The performance results
Interestingly, fixed point was not unequivocally faster than floating point in every situation. On my 64 bit mac, the floating point was slightly faster. On a 64 bit ARM running QNX the fixed point was faster. Another phenomenon I noticed is that the fixed point was less precise with little performance gain in most cases. When running the fixed point algorithm, you will notice what looks like dust in the image. That is integer overflow or underflow instances on the pixel. Under normal operation, these would manifest as runtime exceptions in the application, but to increase performance, I compiled with those checks turned off.
Fixed point - the tradeoff
Here’s the takeaway from this project: fixed point math performance is only better if you need lower precision OR a limited range of values. Keep in mind that this is an OR situation. You can either have a precise fixed point number with a small range, or a imprecise fixed point number with a larger range. If you try to have a precise fixed point number with a large range, the underlying integer type that is used will be quite large. If the type requires a 128 bit or larger integer type, then you lose all performance you would have gained by using fixed point in the first place.
In the case of the fractal, the fixed point is useless because we need a high precision with a large range. In this respect, we are stuck with floating point, or weird looking dusty fixed point fractals.
Conclusion
Although this was an interesting exercise to compare the two types of performances in a pure math situation, it isn’t entirely meaningful. If this was a production application, we would be optimizing the algorithms for the types being used. In this case, the algorithm was very generic and didn’t account for the limited range or precision that would be necessary for an optimized fixed point type. This is why the floating point performance was comparable in most cases to the fixed point with better visual results.
However, there are a few important design paradigms that were interesting to implement. The task pool is a useful concept for any parallelized application such as this.
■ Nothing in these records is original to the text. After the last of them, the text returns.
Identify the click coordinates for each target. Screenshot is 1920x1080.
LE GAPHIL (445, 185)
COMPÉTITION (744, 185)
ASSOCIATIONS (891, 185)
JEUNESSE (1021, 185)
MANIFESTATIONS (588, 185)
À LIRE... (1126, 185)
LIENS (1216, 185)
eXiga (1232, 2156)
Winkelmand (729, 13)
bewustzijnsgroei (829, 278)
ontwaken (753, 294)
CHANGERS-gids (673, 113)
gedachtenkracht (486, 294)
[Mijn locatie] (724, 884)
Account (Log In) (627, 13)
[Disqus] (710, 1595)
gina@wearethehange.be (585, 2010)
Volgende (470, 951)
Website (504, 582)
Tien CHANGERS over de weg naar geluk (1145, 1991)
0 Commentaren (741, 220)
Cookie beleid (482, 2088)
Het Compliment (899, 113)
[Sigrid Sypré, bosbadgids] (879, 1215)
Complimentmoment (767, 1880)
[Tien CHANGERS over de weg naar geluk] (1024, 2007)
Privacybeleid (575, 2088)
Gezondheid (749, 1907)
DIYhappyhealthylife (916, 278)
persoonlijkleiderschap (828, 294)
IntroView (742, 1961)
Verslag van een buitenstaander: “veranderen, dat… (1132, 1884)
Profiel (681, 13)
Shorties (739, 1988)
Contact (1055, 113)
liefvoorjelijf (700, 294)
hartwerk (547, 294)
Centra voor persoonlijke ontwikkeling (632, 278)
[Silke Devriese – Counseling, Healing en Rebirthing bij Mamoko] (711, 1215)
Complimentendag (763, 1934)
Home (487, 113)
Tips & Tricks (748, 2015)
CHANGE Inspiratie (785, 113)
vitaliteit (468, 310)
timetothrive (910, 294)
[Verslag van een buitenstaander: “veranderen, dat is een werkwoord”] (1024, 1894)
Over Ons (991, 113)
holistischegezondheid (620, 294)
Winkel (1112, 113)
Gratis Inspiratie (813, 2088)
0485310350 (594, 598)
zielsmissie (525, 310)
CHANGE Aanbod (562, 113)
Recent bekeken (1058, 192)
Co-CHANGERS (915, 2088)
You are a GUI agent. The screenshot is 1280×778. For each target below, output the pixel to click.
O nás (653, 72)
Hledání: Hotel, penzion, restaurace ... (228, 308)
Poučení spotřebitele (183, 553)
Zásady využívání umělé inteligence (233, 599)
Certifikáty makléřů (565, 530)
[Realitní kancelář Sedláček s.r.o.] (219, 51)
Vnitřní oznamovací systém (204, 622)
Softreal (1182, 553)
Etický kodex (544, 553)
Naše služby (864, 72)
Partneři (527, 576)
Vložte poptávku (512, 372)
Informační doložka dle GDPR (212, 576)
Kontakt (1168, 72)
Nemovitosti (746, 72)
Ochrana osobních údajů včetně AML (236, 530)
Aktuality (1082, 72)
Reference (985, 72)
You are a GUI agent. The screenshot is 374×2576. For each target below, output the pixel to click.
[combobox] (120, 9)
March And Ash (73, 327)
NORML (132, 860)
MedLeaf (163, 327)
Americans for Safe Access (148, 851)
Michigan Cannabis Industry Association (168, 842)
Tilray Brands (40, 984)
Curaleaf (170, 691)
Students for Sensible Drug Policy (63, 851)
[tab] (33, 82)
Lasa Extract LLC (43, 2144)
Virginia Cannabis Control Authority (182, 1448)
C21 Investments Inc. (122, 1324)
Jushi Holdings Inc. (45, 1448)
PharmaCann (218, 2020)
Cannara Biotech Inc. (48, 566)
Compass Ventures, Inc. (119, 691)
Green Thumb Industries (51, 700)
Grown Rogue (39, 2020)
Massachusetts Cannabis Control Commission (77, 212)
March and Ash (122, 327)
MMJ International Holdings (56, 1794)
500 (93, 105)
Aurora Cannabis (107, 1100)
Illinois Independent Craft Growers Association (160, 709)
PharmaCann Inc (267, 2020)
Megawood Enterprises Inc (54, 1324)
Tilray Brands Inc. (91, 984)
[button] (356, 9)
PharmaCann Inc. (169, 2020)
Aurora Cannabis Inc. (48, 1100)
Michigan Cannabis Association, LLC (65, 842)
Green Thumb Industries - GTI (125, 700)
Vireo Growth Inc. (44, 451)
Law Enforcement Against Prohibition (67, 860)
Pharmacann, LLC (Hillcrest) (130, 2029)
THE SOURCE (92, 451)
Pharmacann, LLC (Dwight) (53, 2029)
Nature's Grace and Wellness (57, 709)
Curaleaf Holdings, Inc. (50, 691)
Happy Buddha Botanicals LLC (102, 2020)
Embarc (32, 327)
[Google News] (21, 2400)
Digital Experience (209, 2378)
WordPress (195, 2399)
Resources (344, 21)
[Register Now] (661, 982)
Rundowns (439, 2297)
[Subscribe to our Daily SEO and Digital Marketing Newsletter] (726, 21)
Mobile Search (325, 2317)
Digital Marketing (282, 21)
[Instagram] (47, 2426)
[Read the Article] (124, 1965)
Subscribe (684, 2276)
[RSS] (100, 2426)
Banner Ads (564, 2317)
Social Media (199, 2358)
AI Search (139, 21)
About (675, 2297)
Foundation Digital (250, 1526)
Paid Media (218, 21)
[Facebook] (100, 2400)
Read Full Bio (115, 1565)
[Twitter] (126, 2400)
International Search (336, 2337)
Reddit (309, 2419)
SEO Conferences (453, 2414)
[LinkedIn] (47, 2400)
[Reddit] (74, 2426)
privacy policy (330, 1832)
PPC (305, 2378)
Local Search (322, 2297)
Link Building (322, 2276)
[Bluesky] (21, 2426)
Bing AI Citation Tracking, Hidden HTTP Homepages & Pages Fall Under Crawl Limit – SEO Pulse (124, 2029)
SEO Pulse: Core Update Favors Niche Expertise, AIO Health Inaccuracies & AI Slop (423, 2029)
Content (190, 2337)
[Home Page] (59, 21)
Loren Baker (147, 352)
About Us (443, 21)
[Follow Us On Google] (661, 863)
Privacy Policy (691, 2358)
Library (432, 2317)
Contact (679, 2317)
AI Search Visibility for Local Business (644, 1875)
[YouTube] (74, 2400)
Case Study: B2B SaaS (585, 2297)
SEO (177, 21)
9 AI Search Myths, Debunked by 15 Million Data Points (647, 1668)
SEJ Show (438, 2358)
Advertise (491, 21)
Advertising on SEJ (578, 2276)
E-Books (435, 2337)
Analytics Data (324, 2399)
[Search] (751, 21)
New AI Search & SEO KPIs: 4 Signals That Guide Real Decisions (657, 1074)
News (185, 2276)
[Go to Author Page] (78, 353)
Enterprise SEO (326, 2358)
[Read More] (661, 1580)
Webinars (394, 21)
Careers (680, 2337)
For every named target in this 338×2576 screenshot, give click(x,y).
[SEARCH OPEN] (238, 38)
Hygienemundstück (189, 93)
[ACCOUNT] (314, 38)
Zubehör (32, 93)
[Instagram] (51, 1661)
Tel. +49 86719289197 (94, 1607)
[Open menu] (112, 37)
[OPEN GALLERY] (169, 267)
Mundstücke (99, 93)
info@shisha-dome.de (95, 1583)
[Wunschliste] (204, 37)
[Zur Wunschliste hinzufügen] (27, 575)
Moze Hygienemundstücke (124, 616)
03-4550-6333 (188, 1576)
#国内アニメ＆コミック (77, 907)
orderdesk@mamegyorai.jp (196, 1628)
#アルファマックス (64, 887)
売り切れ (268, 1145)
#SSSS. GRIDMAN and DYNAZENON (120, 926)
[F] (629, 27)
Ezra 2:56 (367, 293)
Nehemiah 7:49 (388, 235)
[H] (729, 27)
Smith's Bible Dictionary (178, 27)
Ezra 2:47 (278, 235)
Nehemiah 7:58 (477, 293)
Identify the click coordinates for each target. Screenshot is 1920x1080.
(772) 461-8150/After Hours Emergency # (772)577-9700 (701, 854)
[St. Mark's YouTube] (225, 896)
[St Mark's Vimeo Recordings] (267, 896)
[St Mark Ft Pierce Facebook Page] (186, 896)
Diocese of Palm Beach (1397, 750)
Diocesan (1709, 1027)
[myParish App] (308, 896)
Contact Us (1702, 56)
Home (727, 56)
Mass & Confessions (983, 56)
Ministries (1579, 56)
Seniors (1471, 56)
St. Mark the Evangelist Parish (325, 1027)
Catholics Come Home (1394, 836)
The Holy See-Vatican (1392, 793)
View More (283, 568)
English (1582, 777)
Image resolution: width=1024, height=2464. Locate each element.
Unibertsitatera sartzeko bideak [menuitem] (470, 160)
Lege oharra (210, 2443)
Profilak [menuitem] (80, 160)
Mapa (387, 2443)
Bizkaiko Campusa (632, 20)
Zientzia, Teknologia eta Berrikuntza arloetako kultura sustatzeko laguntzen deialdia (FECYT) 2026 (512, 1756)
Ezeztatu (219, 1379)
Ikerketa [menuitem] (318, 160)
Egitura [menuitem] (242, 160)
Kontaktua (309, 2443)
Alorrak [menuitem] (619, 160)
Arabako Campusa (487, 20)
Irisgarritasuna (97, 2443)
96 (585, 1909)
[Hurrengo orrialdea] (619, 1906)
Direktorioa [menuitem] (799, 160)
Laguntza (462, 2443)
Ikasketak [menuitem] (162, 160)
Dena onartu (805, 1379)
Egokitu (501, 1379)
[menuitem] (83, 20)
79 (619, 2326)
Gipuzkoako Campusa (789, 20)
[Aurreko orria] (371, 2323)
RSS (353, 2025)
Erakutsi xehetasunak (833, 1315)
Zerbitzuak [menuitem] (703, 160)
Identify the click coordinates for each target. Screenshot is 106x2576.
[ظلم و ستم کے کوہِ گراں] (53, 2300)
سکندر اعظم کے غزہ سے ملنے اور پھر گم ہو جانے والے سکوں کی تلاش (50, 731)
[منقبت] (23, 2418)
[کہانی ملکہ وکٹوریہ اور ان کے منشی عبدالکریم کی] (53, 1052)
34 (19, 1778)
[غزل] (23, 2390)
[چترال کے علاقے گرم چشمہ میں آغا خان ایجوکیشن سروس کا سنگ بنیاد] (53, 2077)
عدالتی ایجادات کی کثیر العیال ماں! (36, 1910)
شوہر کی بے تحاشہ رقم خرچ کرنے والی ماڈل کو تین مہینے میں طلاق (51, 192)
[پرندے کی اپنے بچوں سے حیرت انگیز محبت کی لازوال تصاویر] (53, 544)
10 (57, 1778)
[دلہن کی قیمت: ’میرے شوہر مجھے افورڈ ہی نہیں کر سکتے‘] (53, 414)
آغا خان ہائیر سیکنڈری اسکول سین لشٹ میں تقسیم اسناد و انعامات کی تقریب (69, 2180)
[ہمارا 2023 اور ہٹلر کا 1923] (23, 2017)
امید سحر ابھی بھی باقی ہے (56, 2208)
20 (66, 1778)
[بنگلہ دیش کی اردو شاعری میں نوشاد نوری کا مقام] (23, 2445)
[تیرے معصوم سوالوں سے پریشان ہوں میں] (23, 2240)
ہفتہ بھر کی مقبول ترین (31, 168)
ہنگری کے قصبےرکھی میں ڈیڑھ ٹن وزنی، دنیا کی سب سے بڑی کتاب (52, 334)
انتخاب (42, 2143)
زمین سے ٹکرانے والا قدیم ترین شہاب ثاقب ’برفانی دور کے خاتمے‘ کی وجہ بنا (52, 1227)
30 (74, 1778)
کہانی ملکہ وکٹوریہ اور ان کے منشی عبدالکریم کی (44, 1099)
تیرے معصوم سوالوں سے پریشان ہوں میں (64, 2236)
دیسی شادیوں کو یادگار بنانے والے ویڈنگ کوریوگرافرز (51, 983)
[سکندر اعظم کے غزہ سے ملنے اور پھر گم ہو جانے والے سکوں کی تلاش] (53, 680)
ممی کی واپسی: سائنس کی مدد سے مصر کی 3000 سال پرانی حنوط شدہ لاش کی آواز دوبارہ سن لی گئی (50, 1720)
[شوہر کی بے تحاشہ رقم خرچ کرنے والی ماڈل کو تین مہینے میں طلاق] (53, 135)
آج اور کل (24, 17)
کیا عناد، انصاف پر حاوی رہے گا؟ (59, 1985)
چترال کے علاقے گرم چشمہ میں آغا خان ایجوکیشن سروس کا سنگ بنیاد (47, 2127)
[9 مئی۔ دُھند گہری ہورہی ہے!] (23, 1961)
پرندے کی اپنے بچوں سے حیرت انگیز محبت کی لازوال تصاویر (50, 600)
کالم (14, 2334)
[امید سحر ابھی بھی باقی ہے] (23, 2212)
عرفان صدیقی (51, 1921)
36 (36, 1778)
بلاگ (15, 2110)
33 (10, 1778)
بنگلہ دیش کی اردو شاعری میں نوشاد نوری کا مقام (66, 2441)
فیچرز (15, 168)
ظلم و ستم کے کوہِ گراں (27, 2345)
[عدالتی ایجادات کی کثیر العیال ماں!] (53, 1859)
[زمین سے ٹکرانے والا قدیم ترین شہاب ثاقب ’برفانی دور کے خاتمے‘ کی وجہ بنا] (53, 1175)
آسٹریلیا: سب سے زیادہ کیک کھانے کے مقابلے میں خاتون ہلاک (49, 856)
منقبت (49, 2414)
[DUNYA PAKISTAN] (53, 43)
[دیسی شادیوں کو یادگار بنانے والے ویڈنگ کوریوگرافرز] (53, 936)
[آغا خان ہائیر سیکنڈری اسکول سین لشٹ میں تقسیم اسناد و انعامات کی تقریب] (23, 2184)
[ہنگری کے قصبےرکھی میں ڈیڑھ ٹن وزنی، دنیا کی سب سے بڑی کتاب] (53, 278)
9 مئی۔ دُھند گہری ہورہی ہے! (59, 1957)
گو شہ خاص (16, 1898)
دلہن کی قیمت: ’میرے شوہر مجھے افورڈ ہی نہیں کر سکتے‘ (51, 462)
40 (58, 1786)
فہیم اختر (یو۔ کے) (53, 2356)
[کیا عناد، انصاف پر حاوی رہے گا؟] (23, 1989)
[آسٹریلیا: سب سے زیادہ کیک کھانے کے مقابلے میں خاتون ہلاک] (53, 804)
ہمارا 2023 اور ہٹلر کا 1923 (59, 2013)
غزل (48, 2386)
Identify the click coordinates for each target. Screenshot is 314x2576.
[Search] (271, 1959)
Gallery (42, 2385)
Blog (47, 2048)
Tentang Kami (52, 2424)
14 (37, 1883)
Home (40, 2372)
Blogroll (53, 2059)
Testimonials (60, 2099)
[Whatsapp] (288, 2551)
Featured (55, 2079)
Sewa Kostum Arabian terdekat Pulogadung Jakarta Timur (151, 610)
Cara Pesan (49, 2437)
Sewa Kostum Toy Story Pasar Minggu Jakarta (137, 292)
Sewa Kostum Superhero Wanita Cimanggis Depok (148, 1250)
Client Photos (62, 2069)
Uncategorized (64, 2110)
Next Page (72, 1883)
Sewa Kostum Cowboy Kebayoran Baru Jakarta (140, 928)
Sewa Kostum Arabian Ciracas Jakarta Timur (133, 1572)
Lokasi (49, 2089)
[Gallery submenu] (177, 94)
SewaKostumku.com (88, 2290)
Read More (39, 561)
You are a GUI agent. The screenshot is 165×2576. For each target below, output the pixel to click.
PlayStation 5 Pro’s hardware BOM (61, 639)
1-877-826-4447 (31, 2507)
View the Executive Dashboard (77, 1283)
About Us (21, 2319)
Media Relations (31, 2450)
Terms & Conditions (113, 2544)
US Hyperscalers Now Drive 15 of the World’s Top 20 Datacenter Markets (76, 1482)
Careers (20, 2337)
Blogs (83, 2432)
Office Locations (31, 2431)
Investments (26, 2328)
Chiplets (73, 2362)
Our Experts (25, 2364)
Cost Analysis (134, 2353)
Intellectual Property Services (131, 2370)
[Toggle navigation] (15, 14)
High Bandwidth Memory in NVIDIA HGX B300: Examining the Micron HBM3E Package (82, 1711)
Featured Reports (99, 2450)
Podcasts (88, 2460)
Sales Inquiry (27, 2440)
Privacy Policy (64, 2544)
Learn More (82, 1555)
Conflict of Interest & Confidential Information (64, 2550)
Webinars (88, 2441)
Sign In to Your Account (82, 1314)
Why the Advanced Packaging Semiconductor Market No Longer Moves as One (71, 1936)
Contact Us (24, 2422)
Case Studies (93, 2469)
And the polymorphism via generics that we used to create the Real type can be extremely useful to give you greater flexibility to have multiple build or feature configurations.
With Object Oriented programming languages like Ada and C++ it is sometimes tempting to start designing an application like this using base classes and derivation to implement new functionality. In this application that wouldn’t have made sense because we don’t need dynamic polymorphism; everything is known at compile time. So instead, we can use generics to achieve the polymorphism without creating the overhead associated with tagged types and classes.